In particular, Nube found himself in dispute with the fast-growing Research, Management and Managerial Workers Association (ASTMS) of Clive Jenkins, which attracted numerous membership groups and plumbed the financial sector.
It also had to contend against the existing associations of bank workers, which were favoured by boards of directors that refused to accept Nube in turn. Against this backdrop, when the Trades Union Congress ordered its members not to register under the Industrial Relations Act of the Heath government, which was meant to control unions more closely, Mills was elected Nube’s general secretary. Nube opted to register for its specific membership and was excluded from the TUC, losing its defense against the poaching of members by other unions. When it successfully applied for re-entry after Labour abolished the statute, it was voted against, among others, by its two left-wing competitors, ASTMS and MSF, the Manufacturing, Research and Finance Union. Meanwhile, the area at issue was insurance firms, but Mills resisted the TUC’s pressure to offer ASTMS the field.
Mills became a respected member of the TUC General Council, part of a close-knit community of so-called progressives, and known as someone who punched above the weight of his relatively small union. In 1979, Nube renamed itself Bifu – the Banking, Insurance and Finance Union – and maintained its insurance members. He set out his stance in his presidential address to the 1995 conference:’ Our job is to press and convince those who have influence, not to take power for ourselves.’
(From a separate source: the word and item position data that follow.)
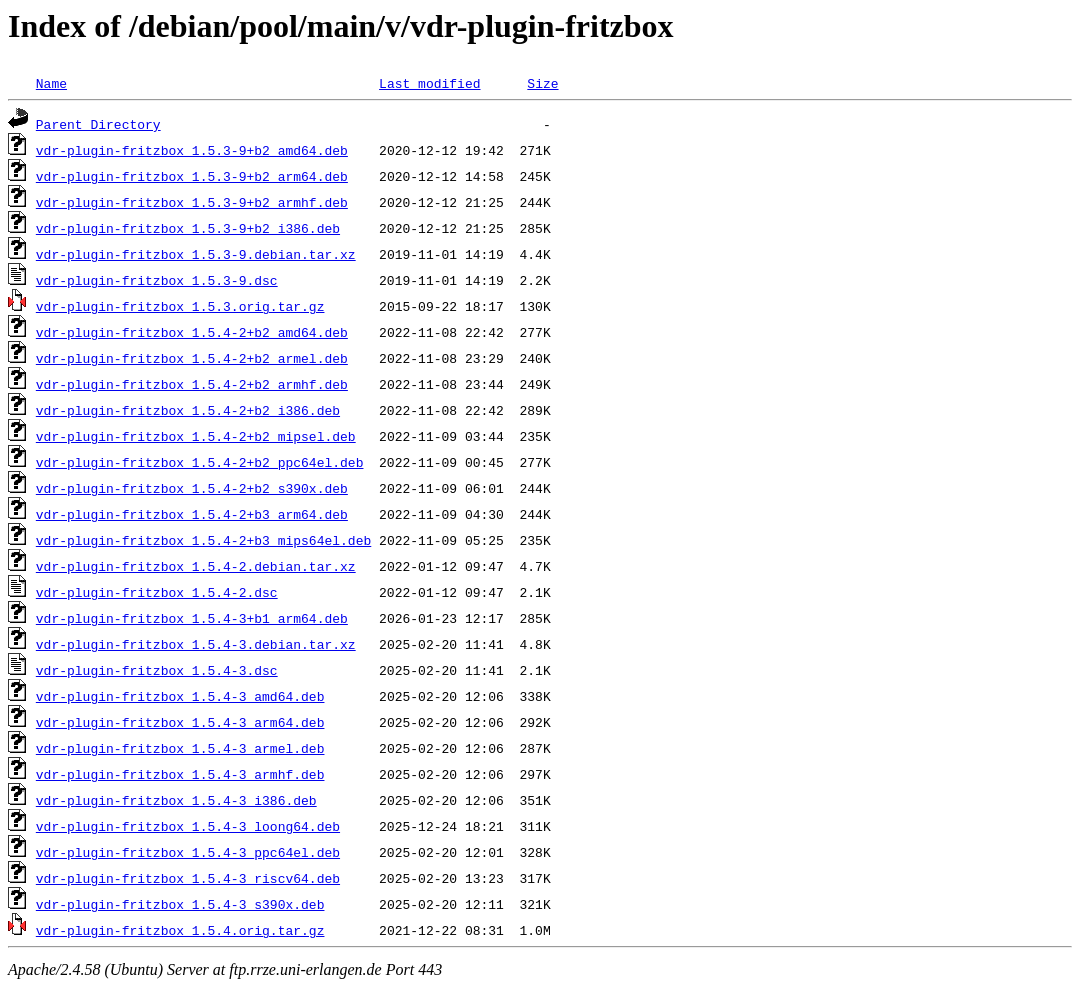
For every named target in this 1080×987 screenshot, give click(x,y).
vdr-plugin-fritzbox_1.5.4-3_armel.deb (180, 748)
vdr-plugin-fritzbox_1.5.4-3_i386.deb (176, 800)
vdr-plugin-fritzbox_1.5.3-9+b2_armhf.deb (192, 202)
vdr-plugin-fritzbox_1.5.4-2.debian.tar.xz (196, 566)
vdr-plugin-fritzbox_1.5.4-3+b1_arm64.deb (192, 618)
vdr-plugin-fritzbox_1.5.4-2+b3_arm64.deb (192, 514)
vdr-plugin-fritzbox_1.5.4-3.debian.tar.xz (196, 644)
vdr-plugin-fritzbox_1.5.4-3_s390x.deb (180, 904)
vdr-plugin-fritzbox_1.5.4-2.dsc (157, 592)
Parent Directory (98, 124)
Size (542, 83)
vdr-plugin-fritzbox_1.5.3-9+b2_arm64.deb (192, 176)
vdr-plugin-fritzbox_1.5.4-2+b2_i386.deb (188, 410)
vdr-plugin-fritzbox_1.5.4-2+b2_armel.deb (192, 358)
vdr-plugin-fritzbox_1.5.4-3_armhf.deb (180, 774)
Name (51, 83)
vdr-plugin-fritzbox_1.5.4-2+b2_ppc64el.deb (200, 462)
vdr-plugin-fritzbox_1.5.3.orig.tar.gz (180, 306)
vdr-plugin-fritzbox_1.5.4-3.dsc (157, 670)
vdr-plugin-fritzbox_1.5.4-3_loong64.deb (188, 826)
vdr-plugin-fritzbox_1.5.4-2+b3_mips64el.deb (203, 540)
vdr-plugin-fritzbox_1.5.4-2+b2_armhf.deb (192, 384)
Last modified (429, 83)
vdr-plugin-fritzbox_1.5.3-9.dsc (157, 280)
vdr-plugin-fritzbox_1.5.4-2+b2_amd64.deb (192, 332)
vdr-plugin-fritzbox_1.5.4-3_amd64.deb (180, 696)
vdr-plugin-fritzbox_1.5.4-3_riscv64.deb (188, 878)
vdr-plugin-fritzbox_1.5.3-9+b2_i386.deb (188, 228)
Mills said they resemble World War I soldiers in a philosophy session about what unions are for: “We’re here because we’re here because we’re here.” He was urged to join the fledgling Social Democratic Party when the Labour Party split in the 1980s, but Mills, a former parliamentary candidate, remained rock solid with Labour. Nevertheless, he opposed the non-cooperation policy of the TUC with the Thatcher government and had private discussions with the government regarding its handling of the unions. In the 1980s, his appointments included membership of the Monopolies and Mergers Commission and the Pay Review Body of the Armed Forces. It was for his service to labor relations and education that he was made a CBE in 1995. In 1989, for the historically conservative brewing industry, he became an unlikely but perhaps predictable hero. He was a lone voice of dissent against a report from the Monopolies Commission which proposed restricting the ownership of pubs by large breweries. Hailed as’ the only real customer of our goods by one brewer; everyone else is a gin-and-tonic guy,’ Mills argued that the reforms could lead to reduced competition and less option for the consumer. He called for vindication four years later, claiming, “There will be fewer pubs, higher prices, less consumer choice and less competition. “He was, among other positions, a trustee of the Civic Trust, a governor of the London Business School and a council member of the Consumer Association. Victor Mills, a clerk at Shell, and Bergliot (ne Strom-Olsen), a Norwegian woman, was born in London to Mills. The family lived in Raynes Park, in London’s southwest.